What are the lines below, starting at the line containing "You are a computer-use agent. 624x315 pixels." and ending at the line containing "Send message with the purple arrow button"? Write them out exactly, ends included, without pictures.

**** Information supplied ****

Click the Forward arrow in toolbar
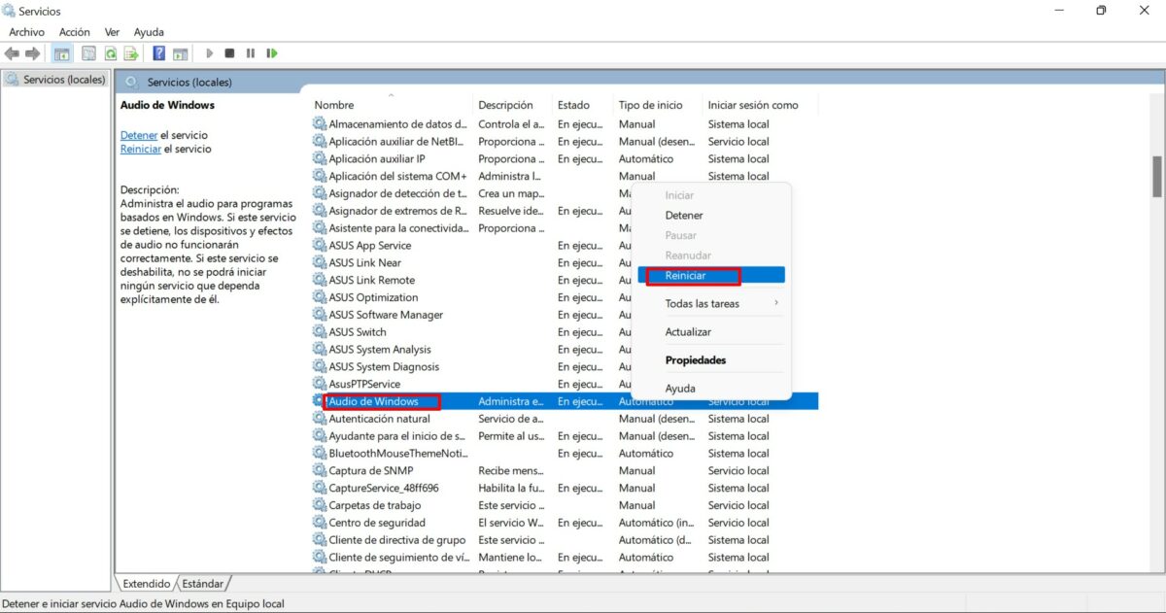The height and width of the screenshot is (613, 1166). pyautogui.click(x=33, y=53)
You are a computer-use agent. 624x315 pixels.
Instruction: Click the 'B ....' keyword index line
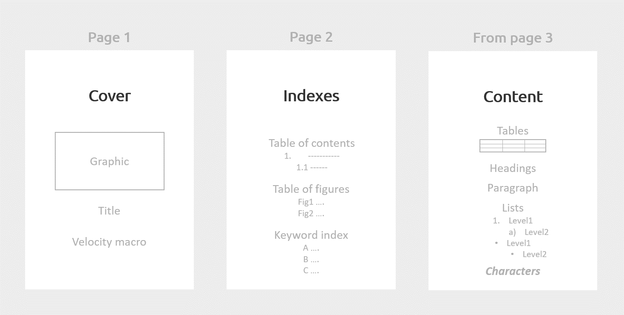click(x=311, y=259)
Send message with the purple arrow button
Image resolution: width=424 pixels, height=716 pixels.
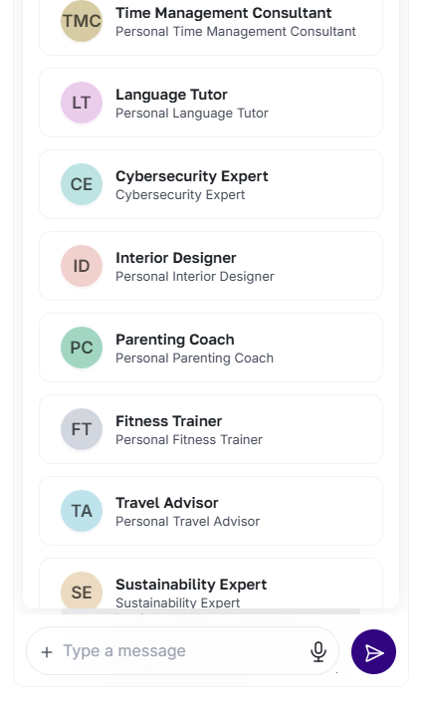coord(373,651)
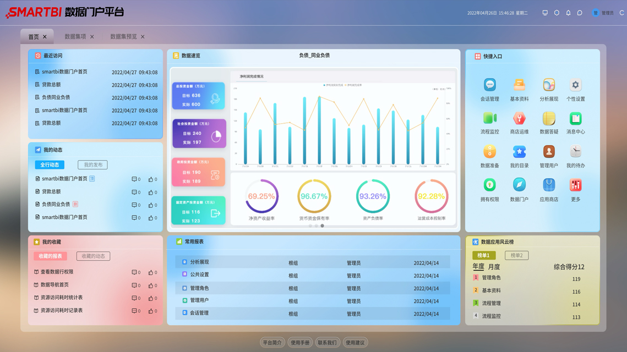The width and height of the screenshot is (627, 352).
Task: Open the 会话管理 shortcut icon
Action: tap(489, 85)
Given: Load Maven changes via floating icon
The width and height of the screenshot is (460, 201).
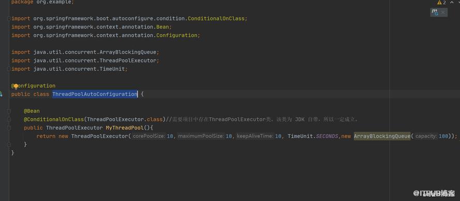Looking at the screenshot, I should pos(435,12).
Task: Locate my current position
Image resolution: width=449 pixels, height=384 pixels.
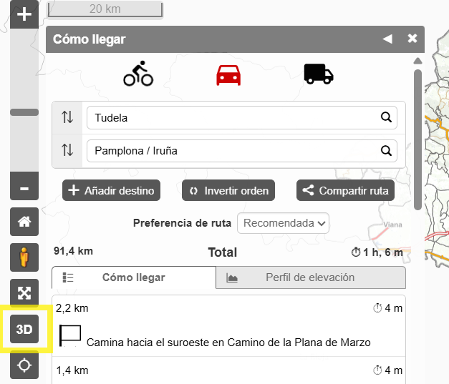Action: click(24, 365)
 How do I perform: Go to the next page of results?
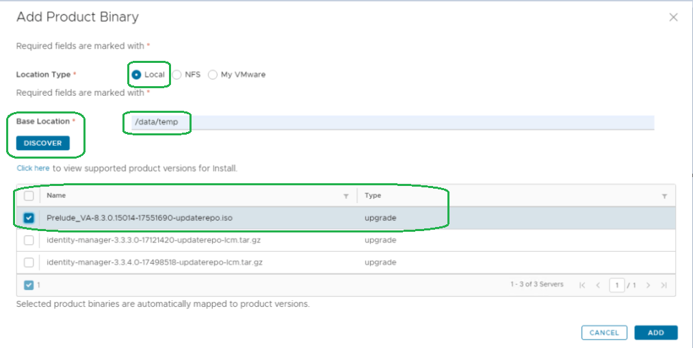pyautogui.click(x=648, y=285)
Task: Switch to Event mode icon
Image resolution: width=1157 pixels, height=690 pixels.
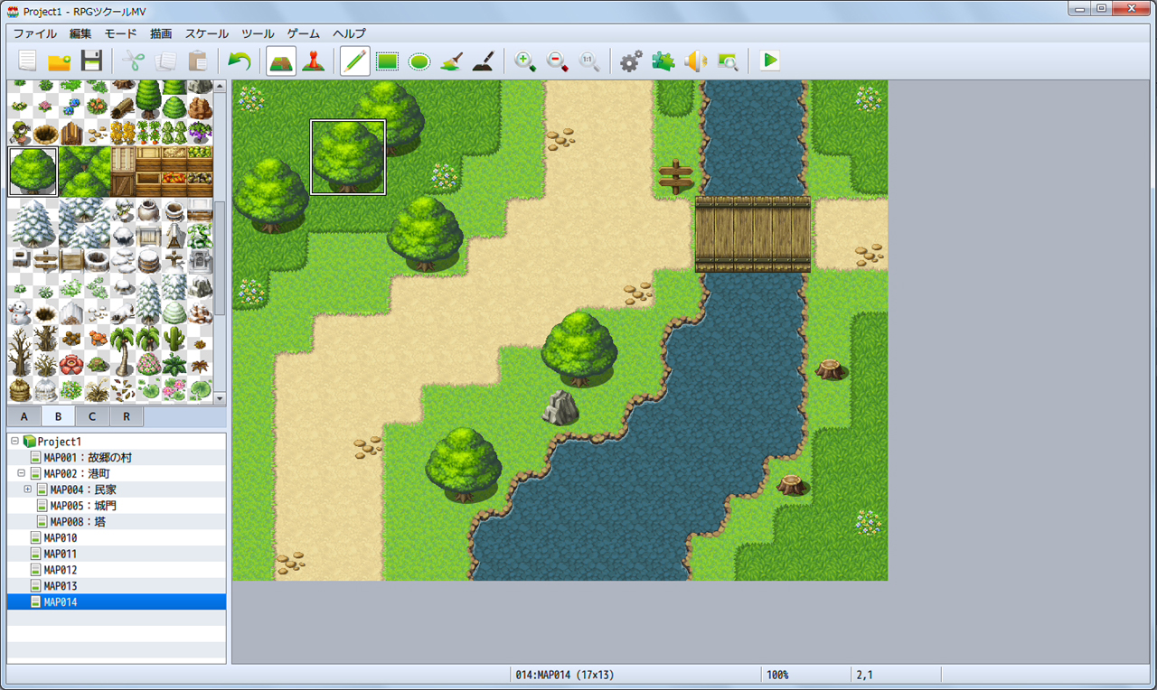Action: coord(314,61)
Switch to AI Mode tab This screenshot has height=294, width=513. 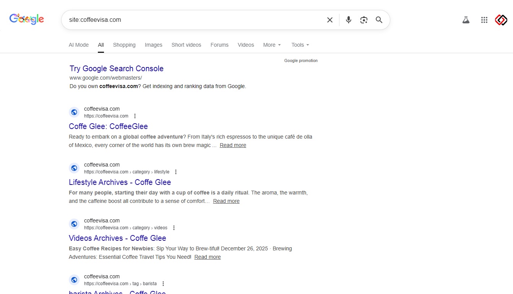(78, 45)
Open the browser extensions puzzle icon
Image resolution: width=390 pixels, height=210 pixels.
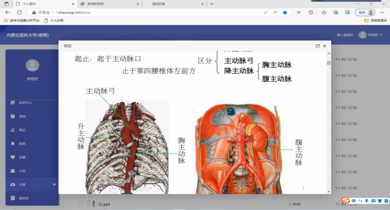point(311,12)
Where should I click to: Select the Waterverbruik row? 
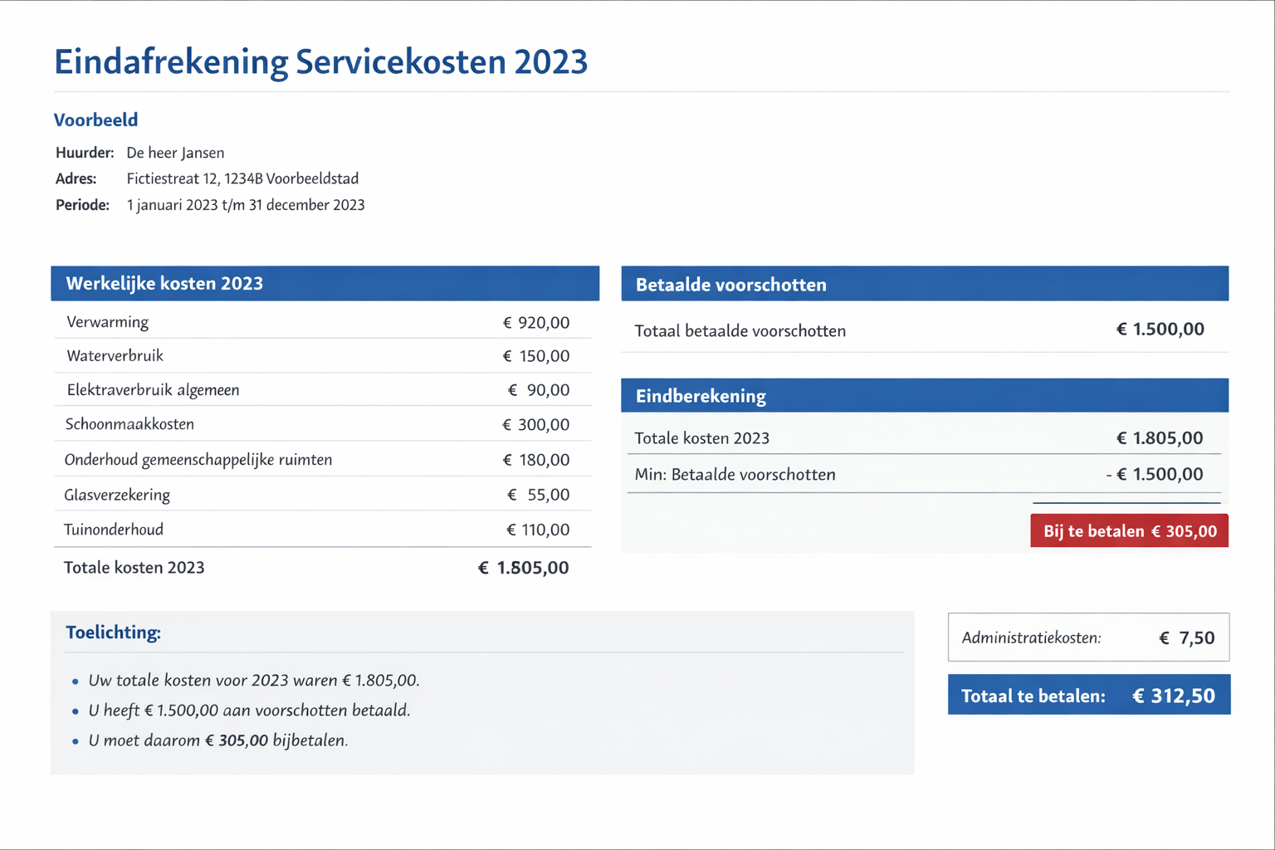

****

Written answer >>
You are a computer-use agent. 624x315 pixels.
Instruction: Click the 'B ....' keyword index line
click(x=311, y=259)
Send message with the purple arrow button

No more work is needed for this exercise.